According to the Medical Board of Australia, the learning theory underpinning the not-so-new-anymore CPD system suggests that GPs should start the year with a Professional Development Plan (PDP) to guide their continuing education choices – but half-way through 2024, two thirds of GPs have yet to develop one.

The CPD changes introduced last year have been widely decried as stressful, onerous and busy-work—with 30% of GPs saying the extra requirements are pushing them towards earlier retirement. And about 12% of GPs didn’t meet the December 31 deadline for 2023, and needed the grace period offered by the RACGP.

But how are GPs faring this year?

About 14% of GPs have already finished their CPD requirements for 2024, according to Healthed’s national survey of more than 1900 doctors.

Just 31% have completed their required Professional Development Plan which outlines how they’ll address their learning goals for the year. (The RACGP has gone on the record saying that while the PDP is mandatory, it won’t be reviewed by the College).

Measuring Outcomes is still our nemesis

Eighty-eight percent of GPs said they’re having the most difficulty fulfilling the requirements for the Measuring Outcomes category, while 10% said Reviewing Performance was most challenging, and just 2% named Educational Activity.

“The reviewing performance and the measuring outcomes requirement detracts from my clinical role as it is nothing more than a paperwork exercise. Did they really come up with it based on an evidence base?” one GP commented.

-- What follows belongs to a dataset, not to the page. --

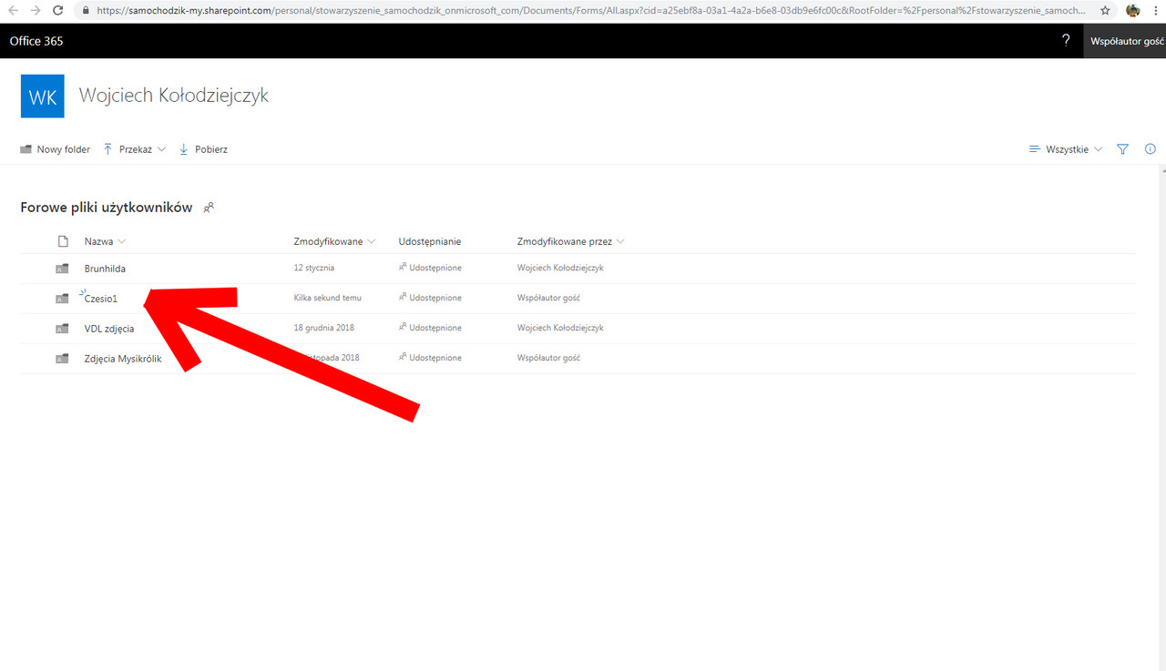
Task: Click the document icon in the Nazwa header
Action: [63, 240]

Some GPs said software difficulties were adding to their struggles.

“Measuring Outcomes is particularly difficult for a lonely doctor on the road who does not have a searchable medical record system handy – not easy to find/think of a clinical scenario to do MO,” another doctor said.

Compared with last year, 31% of GPs say it’s easier to find Measuring Outcomes activities, 23% said it’s harder and 46% said it’s about the same.

At this stage, how many hours have you completed in each of the following CPD categories?

Educational Activity: Average of 22 hours
Reviewing Performance: Average of 8 hours
Measuring Outcome: Average of 5 hours

“I am doing the same type of CPD as before…except for the horrible imposition of the MO category which is causing tremendous stress as I work in rural/remote Australia as a locum GP, only for short periods in individual practices,” another GP said.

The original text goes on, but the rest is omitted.